Air Motion Transformer

Der Air Motion Transformer (nicht „Bändchen“) ist ein spezieller Hochtöner, dessen Grundprinzip von Oskar Heil entwickelt wurde. Anders als bei herkömmlichen Konus- oder Kalottenhochtönern, die im Prinzip eine kolbenförmige vor- und zurück Bewegung zum Verdrängen oder Ansaugen von Luft nutzen, wird hier eine Ziehharmonika-artig gefaltete Folie im Magnetfeld bewegt, die Luft aus ihren Spalt-artigen Kammern herausdrückt oder in sie hineinsaugt.

Durch dieses Prinzip ist weniger mechanische Materialbewegung erforderlich, um den gleichen Schalldruck zu erzeugen. Dadurch werden akustische Verzerrungen reduziert.

Durch ihren geometrischen Aufbau wird der Schall bei AMTs in der Vertikalen mit steigender Frequenz etwas stärker gebündelt. Das kann klangliche Vorteile bringen, weil Reflexionen von Fußboden und Zimmerdecke reduziert werden.

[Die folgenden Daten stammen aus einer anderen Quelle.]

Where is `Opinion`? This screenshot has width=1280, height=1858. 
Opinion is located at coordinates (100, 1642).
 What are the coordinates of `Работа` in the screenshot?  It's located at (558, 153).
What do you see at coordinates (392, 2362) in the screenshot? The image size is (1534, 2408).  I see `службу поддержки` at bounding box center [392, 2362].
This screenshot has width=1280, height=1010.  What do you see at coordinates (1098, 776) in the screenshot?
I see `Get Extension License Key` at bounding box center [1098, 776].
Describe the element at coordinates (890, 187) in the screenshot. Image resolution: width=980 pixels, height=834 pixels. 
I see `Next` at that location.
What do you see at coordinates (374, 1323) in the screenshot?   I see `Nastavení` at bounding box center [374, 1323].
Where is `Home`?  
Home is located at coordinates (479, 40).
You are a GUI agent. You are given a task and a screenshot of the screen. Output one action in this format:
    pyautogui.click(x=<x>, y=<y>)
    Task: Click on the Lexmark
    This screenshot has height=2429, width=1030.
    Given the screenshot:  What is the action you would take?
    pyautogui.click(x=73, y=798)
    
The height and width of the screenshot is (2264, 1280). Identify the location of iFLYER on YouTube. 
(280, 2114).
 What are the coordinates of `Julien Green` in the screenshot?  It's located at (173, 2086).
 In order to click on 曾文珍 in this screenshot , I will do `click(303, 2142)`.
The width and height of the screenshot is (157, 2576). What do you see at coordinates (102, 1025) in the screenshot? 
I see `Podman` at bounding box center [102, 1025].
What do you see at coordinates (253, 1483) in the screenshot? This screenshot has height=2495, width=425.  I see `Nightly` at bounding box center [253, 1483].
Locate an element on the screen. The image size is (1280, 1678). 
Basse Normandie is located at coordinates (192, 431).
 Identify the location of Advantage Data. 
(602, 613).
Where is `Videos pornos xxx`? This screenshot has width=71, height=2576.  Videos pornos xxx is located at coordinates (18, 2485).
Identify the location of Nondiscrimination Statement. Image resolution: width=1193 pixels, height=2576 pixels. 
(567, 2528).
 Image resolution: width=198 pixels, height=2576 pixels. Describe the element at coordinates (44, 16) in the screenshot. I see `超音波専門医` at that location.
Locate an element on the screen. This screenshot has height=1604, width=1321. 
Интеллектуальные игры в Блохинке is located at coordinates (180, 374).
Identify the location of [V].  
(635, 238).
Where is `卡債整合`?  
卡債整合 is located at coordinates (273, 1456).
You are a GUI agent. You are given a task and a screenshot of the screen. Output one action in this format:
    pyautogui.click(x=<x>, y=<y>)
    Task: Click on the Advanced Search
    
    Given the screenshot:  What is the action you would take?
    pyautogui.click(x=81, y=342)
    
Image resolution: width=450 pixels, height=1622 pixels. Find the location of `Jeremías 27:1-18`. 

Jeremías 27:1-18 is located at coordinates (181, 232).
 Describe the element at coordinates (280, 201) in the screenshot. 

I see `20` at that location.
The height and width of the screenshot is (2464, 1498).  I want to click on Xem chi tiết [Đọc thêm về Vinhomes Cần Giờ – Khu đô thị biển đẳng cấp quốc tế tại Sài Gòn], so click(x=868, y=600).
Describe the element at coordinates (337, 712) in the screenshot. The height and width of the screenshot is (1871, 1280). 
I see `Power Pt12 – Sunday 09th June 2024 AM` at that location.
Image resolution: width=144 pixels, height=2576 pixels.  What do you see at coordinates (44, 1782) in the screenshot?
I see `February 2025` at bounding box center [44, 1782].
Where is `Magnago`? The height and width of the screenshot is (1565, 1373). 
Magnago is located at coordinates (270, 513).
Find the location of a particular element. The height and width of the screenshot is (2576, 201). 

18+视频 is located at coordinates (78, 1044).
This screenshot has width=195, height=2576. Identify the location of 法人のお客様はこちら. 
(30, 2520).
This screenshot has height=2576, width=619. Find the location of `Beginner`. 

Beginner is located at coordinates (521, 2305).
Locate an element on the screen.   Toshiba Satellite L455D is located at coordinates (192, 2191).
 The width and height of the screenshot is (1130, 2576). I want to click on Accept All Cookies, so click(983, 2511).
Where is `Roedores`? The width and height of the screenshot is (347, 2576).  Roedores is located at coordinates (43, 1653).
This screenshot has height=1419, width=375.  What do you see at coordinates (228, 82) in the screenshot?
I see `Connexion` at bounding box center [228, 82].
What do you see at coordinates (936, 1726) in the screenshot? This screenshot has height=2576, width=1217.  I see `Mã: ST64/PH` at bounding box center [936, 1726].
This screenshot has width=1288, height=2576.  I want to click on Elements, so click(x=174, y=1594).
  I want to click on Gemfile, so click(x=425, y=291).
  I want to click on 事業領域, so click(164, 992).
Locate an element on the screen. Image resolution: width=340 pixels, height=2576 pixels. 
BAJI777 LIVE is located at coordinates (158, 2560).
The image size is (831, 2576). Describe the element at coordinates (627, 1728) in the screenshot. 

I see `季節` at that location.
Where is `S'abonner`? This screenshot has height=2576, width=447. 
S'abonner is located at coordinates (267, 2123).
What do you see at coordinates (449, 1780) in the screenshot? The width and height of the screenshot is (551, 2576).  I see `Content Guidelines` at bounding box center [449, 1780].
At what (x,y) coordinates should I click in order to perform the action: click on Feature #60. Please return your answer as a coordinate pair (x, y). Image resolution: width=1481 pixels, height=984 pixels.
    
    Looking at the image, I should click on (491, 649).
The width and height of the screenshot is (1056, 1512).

AMTs erfordern beim Design der Signalverarbeitung in Aktivlautsprechern spezielle Heransgehensweisen, da sie prinzipbedingt einen schnelleren akustischen Impuls erzeugen, als andere Lautsprechersysteme, mit denen sie kombiniert werden. Bei aktiven Konzepten kann dieses Verhalten durch Phasen- oder Zeitverzögerungen kompensiert werden.

Air Motion Transformer unterliegen verstärkt Einspielvorgängen, wodurch sich der Klang in den ersten Betriebsstunden stetig leicht verändert, bis die mechanischen Parameter nach ca. 20 Stunden Betrieb etwa dem Soll entsprechen.

ABACUS verwendet hochwertige Air Motion Transformer der Firma Mundorf aus Köln, die in Deutschland von Hand gefertigt werden.

Dolifet

Die Abkürzung „Dolifet“ steht für „Drain-output load-independent field effect transistor“, also „Drain-Ausgang lastunabhängiger Feldeffekttransistor“.

Dieser Name wurde von ABACUS eingeführt, um eine spezielle Verstärkerschaltung mit Feldeffekttransistoren zu beschreiben, die wie herkömmliche (also bi-polare) Transistoren 3 Anschlüsse haben. Die Anschlüsse beim Feldeffekttransistor heißen „Source“=„Zufluss“, „Drain“=„Abfluss“ und „Gate“=„Tor“.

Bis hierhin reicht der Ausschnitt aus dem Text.